Furthermore, the isolates were inoculated into immature lemons since Psy is pathogenic in this fruit but Ppi is not (Mazarei and Kerr 1990). Lemons were surface sterilized with ethanol 70%, rinsed in distilled sterilized water, and then sterilized entomological needles were used to inoculate each isolate by depositing 20 μl of bacterial culture (108 ufc/ml) on puctures made at ten sites per isolate. Inoculated fruits were kept in a humid chamber at 25°C for 7 days, and the infection response was recorded daily.
Pathogenic variability
All the isolates that were pathogenic in the test described above were tested further on the eight pea cultivars listed in Table 2 to identify the Ppi pathogenic races (Bevan et al. 1995) and also on the P. abyssinicum accession JI2202, described as resistant to Ppi by Elvira-Recuenco et al. (2003). The methodology described by Elvira-Recuenco et al. (2003) was used with minor modifications. Ten seedlings per pot (containing a sterilized 2:1 mixture of peat and sand) were grown to the three-leaf stage at 20°C and 14 h light. Then, they were transferred to a climatic chamber and grown at 22/18°C (day/night) with 16 h light. Humidity was maintained at 100% until 24 h after inoculation, then humidity was progressively decreased to 70%. The inoculations were carried out on stems by stabbing the main stem–stipule junction of the youngest node with an entomological mounting pin containing bacteria scraped from the surface of an agar plate. Disease symptoms were scored 10 days after inoculation. In all assays, negative controls of sterilized water, and positive controls inoculated with Ppi type races and the Psy CFBP 1769 strain were included.

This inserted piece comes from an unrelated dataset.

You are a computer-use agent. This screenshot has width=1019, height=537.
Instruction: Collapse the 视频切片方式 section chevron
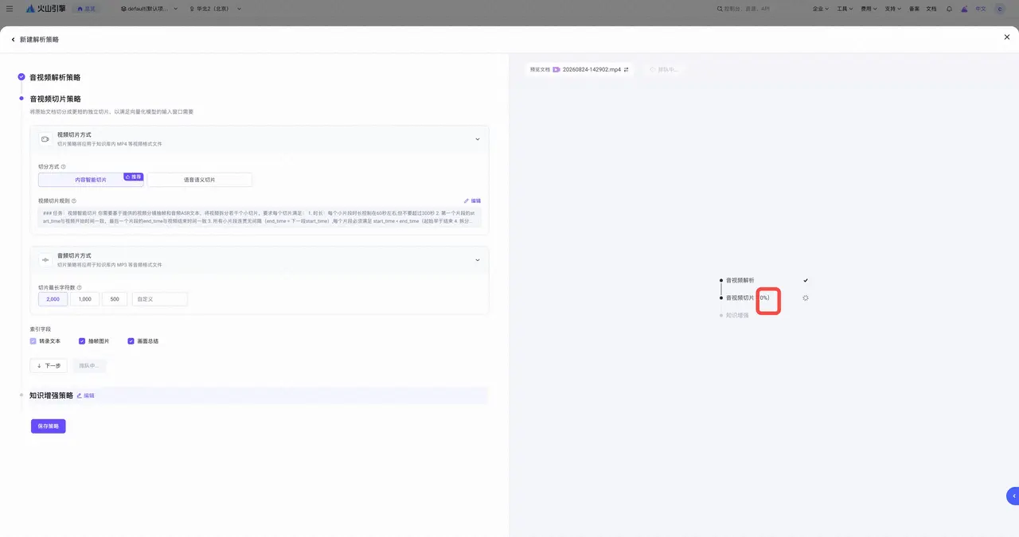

Resistance to Ppi and Psy among pea cultivars
Forty-nine pea cultivars which showed bacterial blight symptoms in the field during the collection periods, other feed pea cultivars widely used in Spain, and high-yielding breeding lines adapted to Spanish agro-ecological conditions were evaluated under controlled conditions for their resistance to Ppi and Psy in stems. The methodology used was the one described in the previous section, and previously used in other studies to evaluate resistance to pea bacterial blight (Taylor et al. 1989; Bevan et al. 1995; Hollaway and Bretag 1995; Elvira-Recuenco and Taylor 2001; Elvira-Recuenco et al. 2003). A total of ten seedlings per cultivar or breeding line were evaluated per strain in two replicates. The Ppi races used are listed in Table 3. In addition the highly virulent isolate CFBP 1769 of Psy (Martín-Sanz 2008) was also used. The evaluation was carried out as follows. For P. syringae pv. pisi (Elvira-Recuenco et al. 2003) a susceptible reaction was a clear water-soaked area surrounding the inoculation point; a resistant reaction was a localized necrotic area surrounding the inoculation point (hypersensitive response), and partial resistance was a localized necrotic area within water-soaked areas. For P. syringae pv. syringae (Martín-Sanz 2008) a highly resistant reaction (0) consisted of small localized necrosis in the infection point, a resistant reaction (1) consisted of necrosis spots less than 1 cm in diameter, a moderately resistant reaction (2) showed necrotic lesions at the inoculation point between 1 and 2 cm in diameter, a susceptible reaction (3) consisted of dark brown necrotic depressed lesions more than 2 cm long and reaching the next node in the apical direction, and a highly susceptible reaction (4) was similar to reaction type 3 but lesions were more than 3 cm long with a clear extension into the apical part of the plant.
Results
Identification of bacterial isolates
A total of 298 isolates were obtained from field-grown pea plants with disease symptoms. Most isolates (276) were collected in the Castilla y León Region, while the remaining samples were collected in the surrounding regions of Navarre, Madrid and the Basque Country. The plant material collected corresponded to cultivars, landraces and breeding lines that represented most of the pea feed cultivars grown in the main pea producing areas in Spain.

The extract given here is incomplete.